Chantage à la sextape : les deux auteurs condamnés par la justice
Autrice : Clotilde Jégousse, journaliste
Ils avaient défrayé la chronique en organisant une vaste cyberescroquerie en 2019. Les deux jeunes hackers de 25 ans ont été condamnés à trois ans de prison, dont deux avec sursis, et devront indemniser les victimes.
Il est bien difficile de prendre la mesure de l’arnaque montée par ces deux petits génies de l’informatique. Ce jeudi 2 novembre, Augustin I. et Jordan R., l’un dans un costume bleu tombant parfaitement sur des mocassins vernis, l’autre habillé d’un gilet et d’un jean gris, des baskets Nike aux pieds, étaient jugés pour avoir arnaqué des milliers de personnes entre janvier et juin 2019.
Basés en Europe de l’Est, ils envoyaient des mails – manuellement puis grâce à des “bots” informatiques – indiquant aux internautes avoir pris le contrôle de leurs ordinateurs et caméras grâce à un logiciel malveillant, et disposer d’images d’eux regardant des vidéos pornographiques. Les victimes avaient ensuite le choix entre payer une rançon de 500 à 700 euros en cryptomonnaie, ou voir la vidéo diffusée à tout leur répertoire. Si l’accusation n’a pas réussi à établir le montant précis de leurs gains lors du procès, il avoisine probablement le million et demi d’euros.
Course poursuite et mises en examen
À la suite de près de 22 000 signalements et 1300 plaintes, une information judiciaire avait été ouverte par la section cybercriminalité du parquet de Paris, et un mandat d’arrêt lancé contre les deux intéressés. Alors qu’Augustin I., identifié comme le cerveau de l’affaire, est en cavale en Ukraine et qu’il nargue les enquêteurs sur son compte Twitter, Jordan R. est arrêté en rentrant sur le sol français, à l’aéroport de Roissy-Charles-de-Gaulle. Le 12 septembre 2019, il est mis en examen et placé sous contrôle judiciaire. Deux mois plus tard, son ami finit par se rendre au commissariat du XVème arrondissement de Paris, où il dit vouloir “collaborer avec les autorités françaises”. Il est mis en examen le 6 décembre et placé, lui, en détention provisoire.

▶ **Données à analyser**:
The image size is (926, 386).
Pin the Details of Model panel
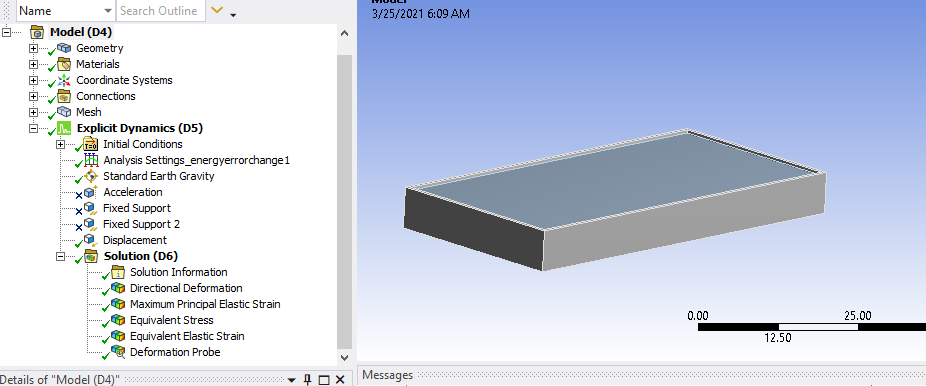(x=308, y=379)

--

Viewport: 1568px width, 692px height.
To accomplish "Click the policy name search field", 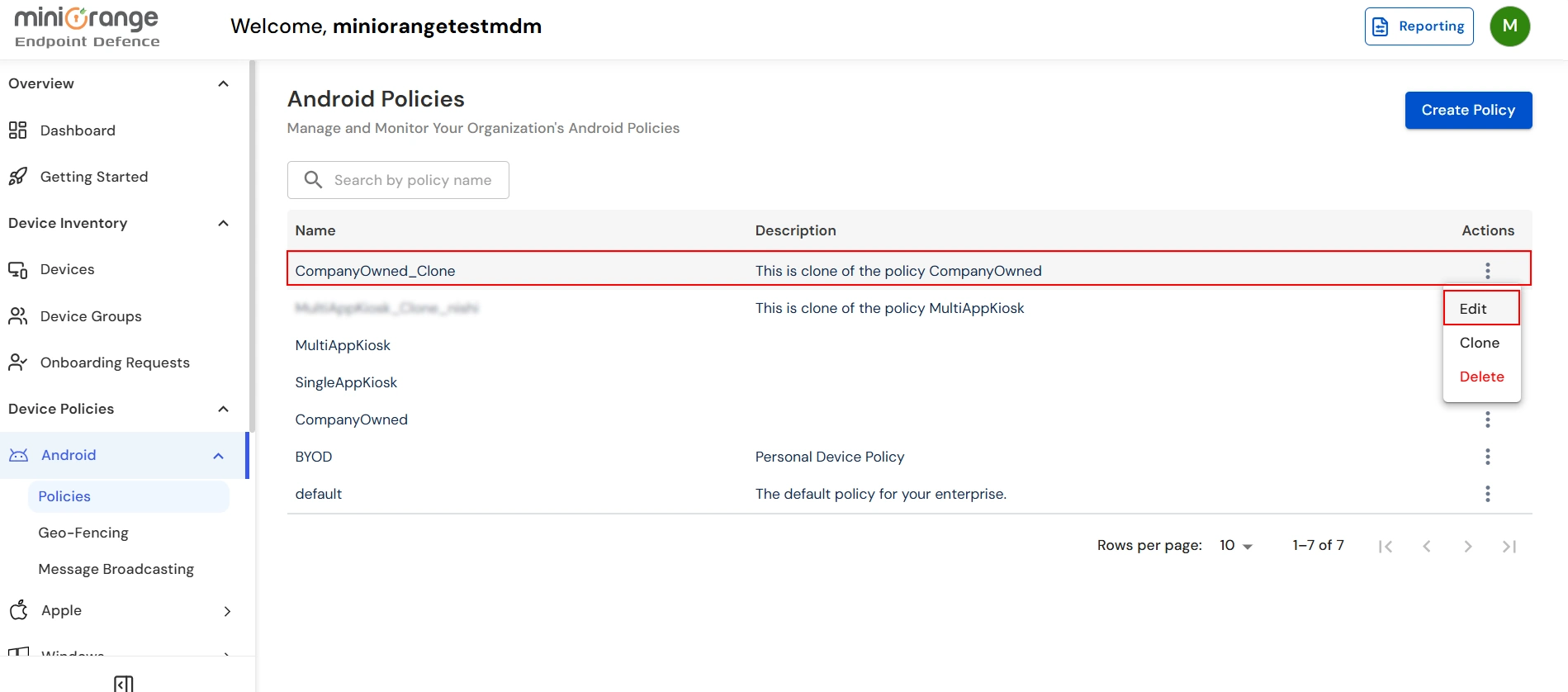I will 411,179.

* * *

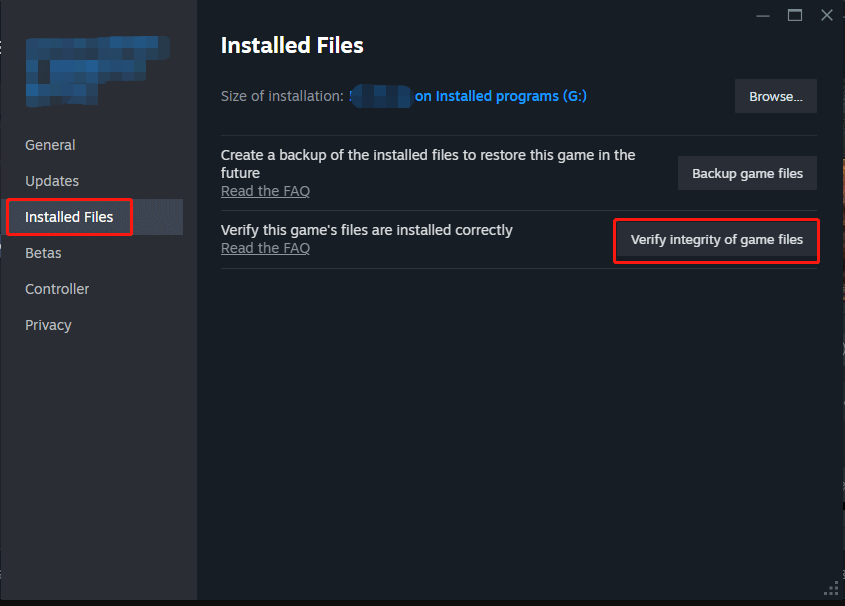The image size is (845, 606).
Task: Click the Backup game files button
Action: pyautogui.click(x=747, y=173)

▶ **Questions à traiter**:
(a) Répondez aux questions suivantes d'après l'article sur le chantage à la sextape :
(i) À quelle peine de prison les deux auteurs ont-ils été condamnés ?
(ii) Quel était le montant de la rançon exigée des victimes ?
(iii) À quelle date Jordan R. a-t-il été mis en examen ?
(b) Recopiez la partie de l'article sur le chantage à la sextape comprise entre "Basés en Europe" et "et demi d’euros.", bornes incluses, en substituant "bitcoins" à "cryptomonnaie".

▶ **Corrigé**:
(a)
(i) Trois ans de prison, dont deux avec sursis.
(ii) De 500 à 700 euros, en cryptomonnaie.
(iii) Le 12 septembre 2019.

(b)
Basés en Europe de l’Est, ils envoyaient des mails – manuellement puis grâce à des “bots” informatiques – indiquant aux internautes avoir pris le contrôle de leurs ordinateurs et caméras grâce à un logiciel malveillant, et disposer d’images d’eux regardant des vidéos pornographiques. Les victimes avaient ensuite le choix entre payer une rançon de 500 à 700 euros en bitcoins, ou voir la vidéo diffusée à tout leur répertoire. Si l’accusation n’a pas réussi à établir le montant précis de leurs gains lors du procès, il avoisine probablement le million et demi d’euros.